Journal of Gay & Lesbian Mental Health
- Discipline: Psychiatry
- Language: English
- Edited by: Mary E. Barber, Alan Schwartz

Publication details
- Former names: Journal of Gay & Lesbian Psychotherapy
- History: 1988-present
- Publisher: Routledge
- Frequency: Quarterly

Standard abbreviations
- ISO 4: J. Gay Lesbian Ment. Health

Indexing
- ISSN: 1935-9705 (print) 1935-9713 (web)
- LCCN: 2007214197
- OCLC no.: 83831862

= Journal of Gay & Lesbian Mental Health =

The Journal of Gay & Lesbian Mental Health is a peer-reviewed medical journal published by Routledge.

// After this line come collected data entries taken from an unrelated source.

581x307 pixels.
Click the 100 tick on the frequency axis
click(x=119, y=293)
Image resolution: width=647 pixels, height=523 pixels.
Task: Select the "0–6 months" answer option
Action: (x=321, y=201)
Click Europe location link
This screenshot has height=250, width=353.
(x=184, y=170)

It is the official journal for AGLP, the Association of LGBTQ+ Psychiatrists. The editor-in-chief is Chris Mcintosh. Former editors include Philip Bialer, Mary E. Barber (Columbia College of Physicians and Surgeons), Alan Schwartz (William Alanson White Institute), and Jack Drescher. The journal was established in 1988 as the Journal of Gay & Lesbian Psychotherapy, before obtaining its current title in 2007. It covers LGBT mental health with a focus on clinical issues. The journal is abstracted and indexed in: PsycINFO, LGBT Life, SOCIndex, Academic Search Premier, Family Index Abstracts, Studies in Women & Gender Abstracts, and Gender Watch-Softline.